Part of a data file:
>> start
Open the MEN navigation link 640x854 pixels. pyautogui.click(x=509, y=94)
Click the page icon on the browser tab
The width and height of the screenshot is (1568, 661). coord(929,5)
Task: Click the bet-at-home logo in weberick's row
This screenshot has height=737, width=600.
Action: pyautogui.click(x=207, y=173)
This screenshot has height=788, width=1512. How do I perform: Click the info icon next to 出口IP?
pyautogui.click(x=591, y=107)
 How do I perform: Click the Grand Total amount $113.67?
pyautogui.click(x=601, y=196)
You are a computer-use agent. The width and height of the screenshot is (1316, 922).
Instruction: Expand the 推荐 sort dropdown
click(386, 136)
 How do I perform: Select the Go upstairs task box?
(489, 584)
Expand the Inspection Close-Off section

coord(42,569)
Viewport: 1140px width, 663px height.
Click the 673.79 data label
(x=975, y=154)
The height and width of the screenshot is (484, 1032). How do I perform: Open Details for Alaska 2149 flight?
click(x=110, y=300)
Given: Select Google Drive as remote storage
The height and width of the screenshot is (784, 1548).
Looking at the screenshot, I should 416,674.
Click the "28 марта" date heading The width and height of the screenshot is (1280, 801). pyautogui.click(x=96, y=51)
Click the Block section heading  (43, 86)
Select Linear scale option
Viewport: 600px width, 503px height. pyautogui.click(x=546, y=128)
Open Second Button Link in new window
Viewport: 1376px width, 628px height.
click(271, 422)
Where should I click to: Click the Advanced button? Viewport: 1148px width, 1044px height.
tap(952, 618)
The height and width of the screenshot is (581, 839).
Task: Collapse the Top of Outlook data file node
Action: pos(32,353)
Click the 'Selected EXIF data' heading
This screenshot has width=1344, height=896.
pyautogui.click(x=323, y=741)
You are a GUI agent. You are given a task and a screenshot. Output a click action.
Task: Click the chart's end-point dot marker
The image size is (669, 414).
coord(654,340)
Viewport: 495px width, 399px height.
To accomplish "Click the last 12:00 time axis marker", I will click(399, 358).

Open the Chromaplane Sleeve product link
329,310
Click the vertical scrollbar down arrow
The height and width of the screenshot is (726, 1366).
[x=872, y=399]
>> end
EXERCISE DESCRIPTION: Please duplicate the rows from the start through the line containing "Looking at the screenshot, I should 416,674.", keeping every line exactly as it stands.

THE SOLUTION:
Open the MEN navigation link 640x854 pixels. pyautogui.click(x=509, y=94)
Click the page icon on the browser tab
The width and height of the screenshot is (1568, 661). coord(929,5)
Task: Click the bet-at-home logo in weberick's row
This screenshot has height=737, width=600.
Action: pyautogui.click(x=207, y=173)
This screenshot has height=788, width=1512. How do I perform: Click the info icon next to 出口IP?
pyautogui.click(x=591, y=107)
 How do I perform: Click the Grand Total amount $113.67?
pyautogui.click(x=601, y=196)
You are a computer-use agent. The width and height of the screenshot is (1316, 922).
Instruction: Expand the 推荐 sort dropdown
click(386, 136)
 How do I perform: Select the Go upstairs task box?
(489, 584)
Expand the Inspection Close-Off section

coord(42,569)
Viewport: 1140px width, 663px height.
Click the 673.79 data label
(x=975, y=154)
The height and width of the screenshot is (484, 1032). How do I perform: Open Details for Alaska 2149 flight?
click(x=110, y=300)
Given: Select Google Drive as remote storage
The height and width of the screenshot is (784, 1548).
Looking at the screenshot, I should 416,674.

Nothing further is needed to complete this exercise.